The Reserve Bank of India (RBI) has instructed state-run oil refiners to reduce their spot US Dollar (USD) purchases and instead utilize a special credit line provided through the State Bank of India, according to BNY’s Bob Savage [1]. This measure, which was previously implemented during the Ukraine war, is intended to alleviate pressure on the Indian Rupee, which has depreciated by more than 3% this year to reach record lows, making it Asia’s worst-performing major currency [1].

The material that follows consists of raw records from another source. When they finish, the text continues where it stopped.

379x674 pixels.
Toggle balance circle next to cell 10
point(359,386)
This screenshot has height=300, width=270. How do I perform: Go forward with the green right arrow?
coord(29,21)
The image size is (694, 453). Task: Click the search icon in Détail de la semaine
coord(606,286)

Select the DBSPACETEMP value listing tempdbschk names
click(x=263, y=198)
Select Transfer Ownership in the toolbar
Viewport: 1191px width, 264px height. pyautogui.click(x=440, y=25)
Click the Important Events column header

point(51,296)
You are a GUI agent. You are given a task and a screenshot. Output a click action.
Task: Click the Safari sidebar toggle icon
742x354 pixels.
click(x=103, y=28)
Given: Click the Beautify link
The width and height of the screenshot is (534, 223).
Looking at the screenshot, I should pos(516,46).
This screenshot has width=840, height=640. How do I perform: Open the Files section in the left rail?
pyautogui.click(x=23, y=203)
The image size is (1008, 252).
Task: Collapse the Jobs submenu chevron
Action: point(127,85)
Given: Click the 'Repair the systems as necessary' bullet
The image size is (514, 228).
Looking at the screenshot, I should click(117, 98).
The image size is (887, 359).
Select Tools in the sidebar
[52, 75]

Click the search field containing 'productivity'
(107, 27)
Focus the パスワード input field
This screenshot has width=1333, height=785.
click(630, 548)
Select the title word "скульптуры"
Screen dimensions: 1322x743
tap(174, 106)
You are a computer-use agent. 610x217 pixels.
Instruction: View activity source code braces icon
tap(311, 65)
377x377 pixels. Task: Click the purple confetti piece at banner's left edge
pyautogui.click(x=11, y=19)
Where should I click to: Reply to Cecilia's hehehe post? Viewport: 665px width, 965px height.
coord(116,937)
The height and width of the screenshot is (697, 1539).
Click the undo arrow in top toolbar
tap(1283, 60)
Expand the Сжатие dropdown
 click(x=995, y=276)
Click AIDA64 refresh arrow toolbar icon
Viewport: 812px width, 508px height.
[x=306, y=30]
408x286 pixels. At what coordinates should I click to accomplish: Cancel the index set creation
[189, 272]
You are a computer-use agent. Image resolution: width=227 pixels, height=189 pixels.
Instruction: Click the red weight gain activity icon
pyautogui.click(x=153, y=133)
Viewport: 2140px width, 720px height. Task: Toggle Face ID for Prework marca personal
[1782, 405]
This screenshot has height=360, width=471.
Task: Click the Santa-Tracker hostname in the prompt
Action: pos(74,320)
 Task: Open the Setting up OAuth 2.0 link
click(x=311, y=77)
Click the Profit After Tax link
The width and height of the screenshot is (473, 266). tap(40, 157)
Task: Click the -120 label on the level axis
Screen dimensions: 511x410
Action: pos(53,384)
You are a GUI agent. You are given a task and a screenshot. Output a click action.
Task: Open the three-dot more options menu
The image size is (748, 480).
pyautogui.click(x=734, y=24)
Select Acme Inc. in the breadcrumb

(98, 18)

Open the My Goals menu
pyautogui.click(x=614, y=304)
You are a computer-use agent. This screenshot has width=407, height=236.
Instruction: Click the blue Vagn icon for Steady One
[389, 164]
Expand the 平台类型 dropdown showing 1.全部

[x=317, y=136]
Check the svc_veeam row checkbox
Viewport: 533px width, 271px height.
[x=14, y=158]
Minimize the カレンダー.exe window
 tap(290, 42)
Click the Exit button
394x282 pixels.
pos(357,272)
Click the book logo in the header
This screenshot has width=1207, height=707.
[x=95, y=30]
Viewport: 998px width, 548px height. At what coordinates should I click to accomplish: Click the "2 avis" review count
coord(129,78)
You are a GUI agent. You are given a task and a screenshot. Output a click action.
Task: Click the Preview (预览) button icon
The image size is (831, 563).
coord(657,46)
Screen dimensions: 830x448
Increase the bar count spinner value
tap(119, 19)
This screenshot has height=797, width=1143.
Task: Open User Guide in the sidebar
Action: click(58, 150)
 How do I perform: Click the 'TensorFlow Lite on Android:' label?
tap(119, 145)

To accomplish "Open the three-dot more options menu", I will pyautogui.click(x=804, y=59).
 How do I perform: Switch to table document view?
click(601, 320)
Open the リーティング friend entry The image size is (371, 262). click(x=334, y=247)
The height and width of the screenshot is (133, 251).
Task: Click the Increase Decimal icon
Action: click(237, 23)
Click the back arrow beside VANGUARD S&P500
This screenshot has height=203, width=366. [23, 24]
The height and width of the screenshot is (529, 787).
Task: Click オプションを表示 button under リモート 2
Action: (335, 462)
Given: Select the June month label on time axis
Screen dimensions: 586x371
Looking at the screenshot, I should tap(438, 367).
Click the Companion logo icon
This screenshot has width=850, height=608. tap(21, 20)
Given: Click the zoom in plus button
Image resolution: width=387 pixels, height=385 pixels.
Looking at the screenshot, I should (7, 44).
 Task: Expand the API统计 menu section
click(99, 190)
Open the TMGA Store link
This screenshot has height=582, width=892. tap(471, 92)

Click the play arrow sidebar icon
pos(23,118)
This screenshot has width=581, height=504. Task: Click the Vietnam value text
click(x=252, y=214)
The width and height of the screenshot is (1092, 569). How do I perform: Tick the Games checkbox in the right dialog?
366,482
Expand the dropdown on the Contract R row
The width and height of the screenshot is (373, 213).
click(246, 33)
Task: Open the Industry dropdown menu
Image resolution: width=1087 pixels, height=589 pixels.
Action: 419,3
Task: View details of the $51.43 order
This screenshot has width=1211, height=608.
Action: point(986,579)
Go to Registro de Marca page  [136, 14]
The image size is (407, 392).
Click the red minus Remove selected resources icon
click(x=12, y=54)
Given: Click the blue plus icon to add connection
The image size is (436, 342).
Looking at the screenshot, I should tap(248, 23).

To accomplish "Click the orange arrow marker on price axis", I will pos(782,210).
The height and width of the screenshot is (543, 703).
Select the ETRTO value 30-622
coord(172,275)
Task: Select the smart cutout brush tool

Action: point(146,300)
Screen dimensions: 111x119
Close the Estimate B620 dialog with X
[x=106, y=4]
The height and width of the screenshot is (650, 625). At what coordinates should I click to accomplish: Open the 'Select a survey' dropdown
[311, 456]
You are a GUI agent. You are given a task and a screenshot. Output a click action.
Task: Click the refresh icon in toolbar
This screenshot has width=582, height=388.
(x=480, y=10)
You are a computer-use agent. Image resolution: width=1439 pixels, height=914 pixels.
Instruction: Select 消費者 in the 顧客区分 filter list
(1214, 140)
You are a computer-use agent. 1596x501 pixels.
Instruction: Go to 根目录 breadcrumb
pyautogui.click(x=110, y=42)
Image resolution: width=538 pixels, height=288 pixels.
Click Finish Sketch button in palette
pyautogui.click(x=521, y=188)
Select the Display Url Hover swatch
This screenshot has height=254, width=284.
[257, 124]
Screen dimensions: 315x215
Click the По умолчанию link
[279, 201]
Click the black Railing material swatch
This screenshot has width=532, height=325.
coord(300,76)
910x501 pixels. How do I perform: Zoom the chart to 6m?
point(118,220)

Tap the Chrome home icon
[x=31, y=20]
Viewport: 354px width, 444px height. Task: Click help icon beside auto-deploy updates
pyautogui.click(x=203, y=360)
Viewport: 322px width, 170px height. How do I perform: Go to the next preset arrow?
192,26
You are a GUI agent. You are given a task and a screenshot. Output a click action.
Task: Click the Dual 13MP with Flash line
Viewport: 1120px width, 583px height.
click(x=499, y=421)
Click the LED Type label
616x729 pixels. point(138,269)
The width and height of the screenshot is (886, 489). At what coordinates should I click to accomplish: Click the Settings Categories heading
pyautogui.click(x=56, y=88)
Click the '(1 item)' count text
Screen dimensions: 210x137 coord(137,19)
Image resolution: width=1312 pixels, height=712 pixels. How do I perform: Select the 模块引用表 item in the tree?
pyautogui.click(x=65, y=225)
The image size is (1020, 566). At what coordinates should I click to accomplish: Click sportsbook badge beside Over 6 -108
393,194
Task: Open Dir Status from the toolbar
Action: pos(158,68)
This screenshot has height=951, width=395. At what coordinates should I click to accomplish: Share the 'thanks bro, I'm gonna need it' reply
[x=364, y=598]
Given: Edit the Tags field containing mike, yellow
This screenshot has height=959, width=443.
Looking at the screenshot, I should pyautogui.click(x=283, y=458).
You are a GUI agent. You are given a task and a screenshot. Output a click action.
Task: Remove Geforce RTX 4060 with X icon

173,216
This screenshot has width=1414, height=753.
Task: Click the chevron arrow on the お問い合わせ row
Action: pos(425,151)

The special credit line is accessible to Indian Oil Corp, Hindustan Petroleum, and Bharat Petroleum. Collectively, these three companies account for approximately half of India’s 5.2 million barrels per day refining capacity [1]. By directing these refiners to use the credit line for their foreign exchange needs, the RBI aims to reduce immediate dollar demand from the sector and help stabilize the USD/INR exchange rate, especially in the context of rising oil prices and ongoing foreign outflows [1].
No specific market reactions or analyst forecasts are mentioned in the source. However, the move is positioned as a targeted intervention to address currency volatility and external pressures on the rupee [1].
CONCLUSION
The RBI’s directive for state-run oil refiners to access a special credit line is a strategic effort to reduce dollar demand and support the rupee amid record lows and external pressures. While immediate market reactions are not detailed, the measure underscores the central bank’s proactive stance in managing currency stability.